Welcome to the RL Algorithms and Environments (RLAlgoEnv) repository! This project provides a collection of reinforcement learning (RL) algorithms implemented in PyTorch and some customized or packed-up environments.

Table of Contents

Requirements

  • The codes are well tested on pytorch==2.0.1+cu117.
  • Install all dependent packages:
    pip install -r requirements.txt
  • The project is based the gymnasium>=0.29.1 package, to render the mujoco, robotics, etc. environments, you need to modify the site-packages\gymnasium\envs\mujoco\mujoco_rendering.py file: replace the solver_iter (at around line #593) to solver_niter.
  • The running scripts can be run directly in PyCharm, or you may need to execute: export PYTHONPATH=<path to RLEnvsAlgos>:$PYTHONPATH.

Algorithms

The project implements RL algorithms in separate independent classes, easy to read and modify.

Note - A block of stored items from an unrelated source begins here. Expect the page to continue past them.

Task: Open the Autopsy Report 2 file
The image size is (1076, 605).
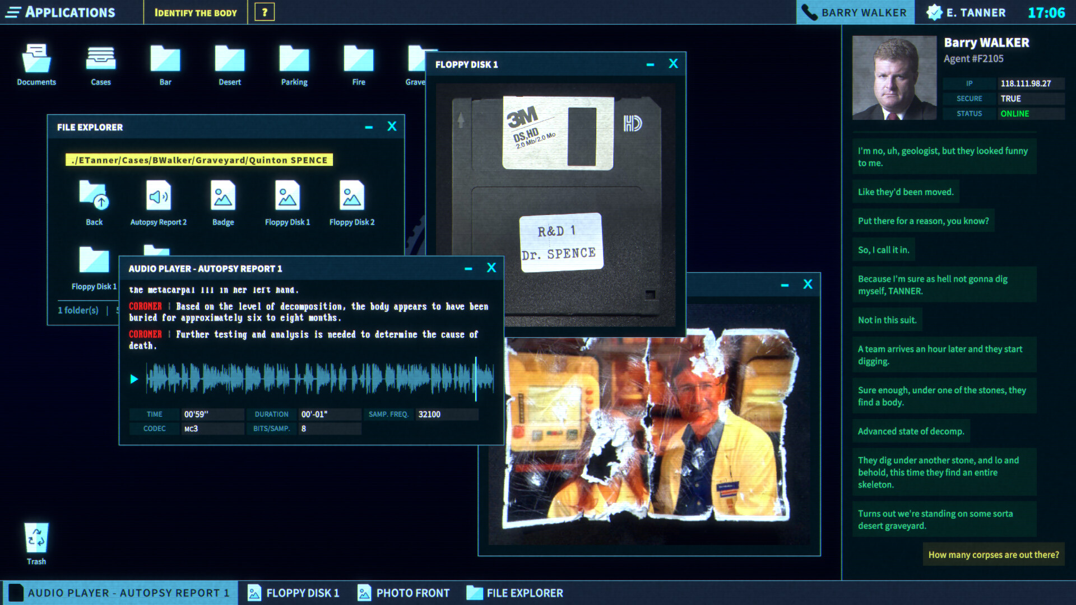Action: [x=158, y=199]
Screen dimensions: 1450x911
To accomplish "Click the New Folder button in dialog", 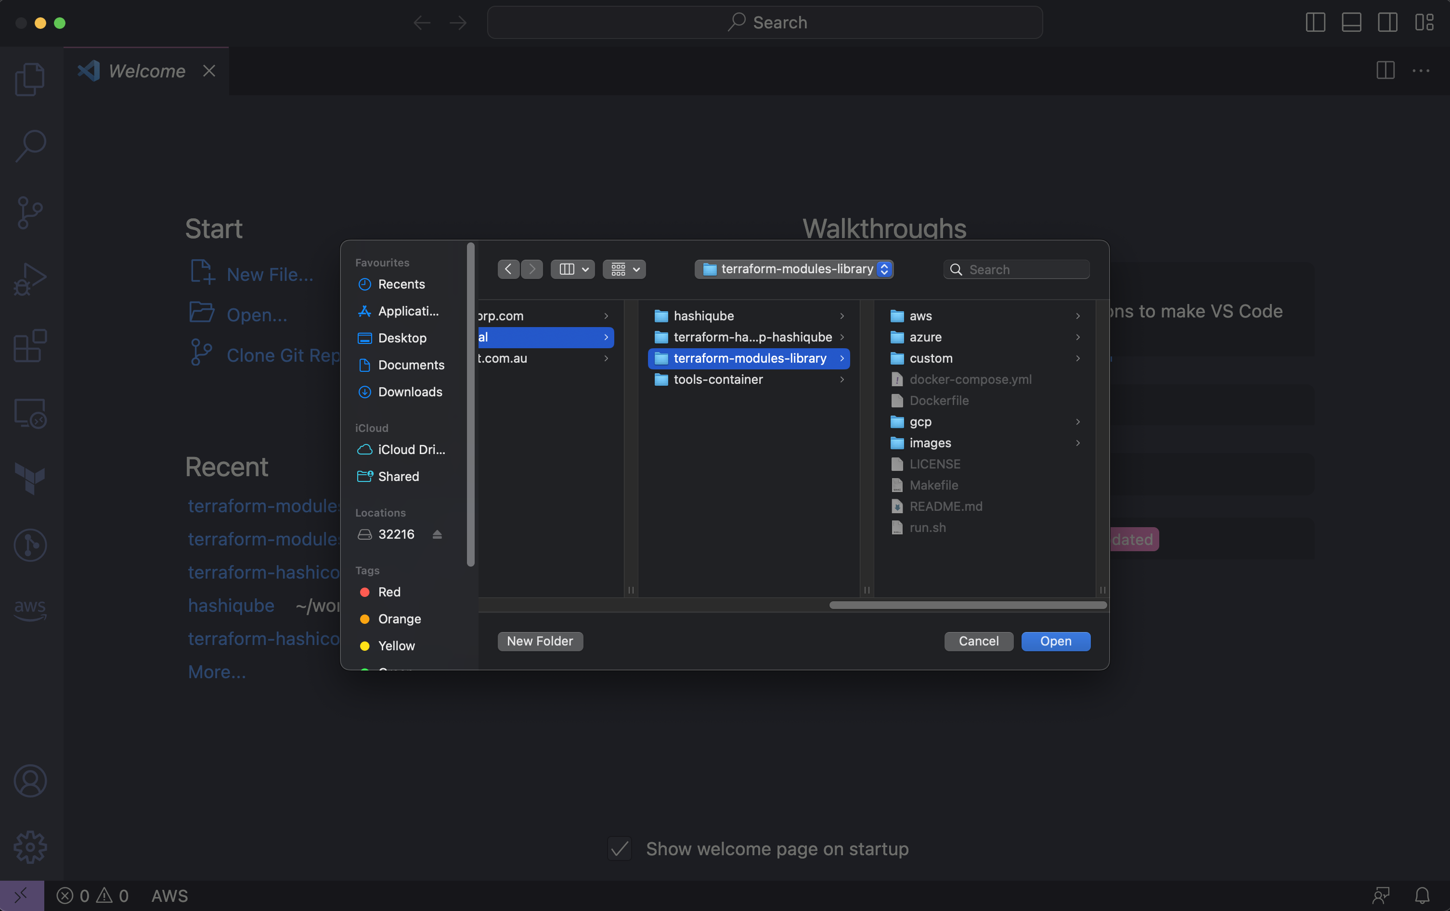I will pyautogui.click(x=539, y=640).
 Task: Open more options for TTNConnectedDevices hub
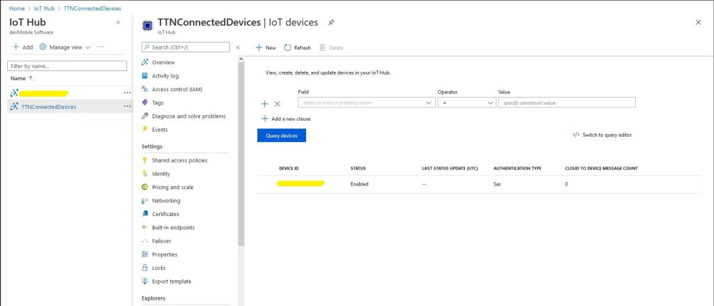tap(127, 107)
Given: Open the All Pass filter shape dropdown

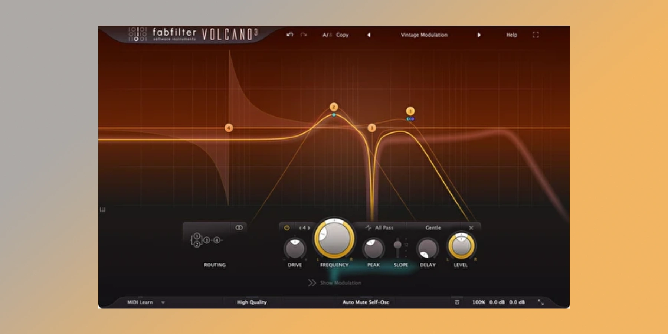Looking at the screenshot, I should tap(380, 228).
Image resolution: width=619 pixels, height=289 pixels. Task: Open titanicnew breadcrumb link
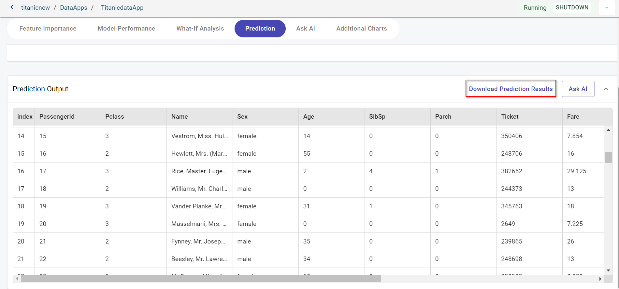pyautogui.click(x=35, y=7)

The implementation of these algorithms is primarily based on the CleanRL library, which is also an excellent resource that we recommend for reference.

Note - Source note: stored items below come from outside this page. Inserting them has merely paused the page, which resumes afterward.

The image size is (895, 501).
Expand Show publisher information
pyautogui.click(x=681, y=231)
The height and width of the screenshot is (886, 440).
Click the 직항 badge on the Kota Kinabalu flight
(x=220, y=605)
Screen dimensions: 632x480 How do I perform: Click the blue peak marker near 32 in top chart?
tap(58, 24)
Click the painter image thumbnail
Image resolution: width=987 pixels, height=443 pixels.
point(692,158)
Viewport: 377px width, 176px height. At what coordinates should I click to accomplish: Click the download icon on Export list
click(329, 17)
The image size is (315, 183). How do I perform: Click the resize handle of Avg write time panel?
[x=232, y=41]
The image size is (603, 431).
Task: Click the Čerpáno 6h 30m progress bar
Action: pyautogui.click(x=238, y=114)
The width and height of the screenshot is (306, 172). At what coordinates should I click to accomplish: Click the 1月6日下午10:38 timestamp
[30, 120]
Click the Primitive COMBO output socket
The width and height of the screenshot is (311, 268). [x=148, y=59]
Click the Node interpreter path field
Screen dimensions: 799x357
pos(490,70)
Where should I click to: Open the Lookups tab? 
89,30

Algorithm Description Auther & Year Discrete Control Continuous Control
DQN An enhanced version of Deep Q-Networks algorithm. Mnih et al., 2015 ✔️
CategoricalDQN An extension of DQN with categorical distributional Q-learning. Bellemare et al., 2017 ✔️
NoisyNet (DQN) An extension of DQN with noisy networks for exploration. Fortunato et al., 2019 ✔️
PPO Proximal Policy Optimization. Schulman et al., 2017 ✔️ ✔️ ️
RPO An improved version of PPO. Md Masudur Rahman and Yexiang Xue, 2023 ✔️ ✔️
RND Random Network Distillation, extended from PPO. Burda et al., 2018 ✔️ ✔️
DDPG Deep Deterministic Policy Gradient algorithm. Silver et al., 2014 ✔️
TD3 Twin Delayed DDPG, an improved version of DDPG. Fujimoto et al., 2018 ✔️
SAC Soft Actor-Critic. Haarnoja et al., 2018 ✔️ ✔️

Algorithms to be Implemented

  • Soft Q-Learning (SQL)
  • Advantage Actor-Critic (A2C)
  • Asynchronous Advantage Actor-Critic (A3C)
  • and more...

Running Scripts

We provide a variety of running scripts for different algorithms and environments. You can find them here.

Environments

We pack up and customize a variety of environments for testing and benchmarking RL algorithms. All environments packages can be found in RLEnvs folder.

Templates

We provide some templates to interact with the environments:

Contributing

We welcome contributions!

Actually, the codes are not thoroughly tested, so we sincerely invite you to help us update the repository. If you have improvements or bug fixes, please feel free to open an issue or a pull request. Thanks in advance for your help!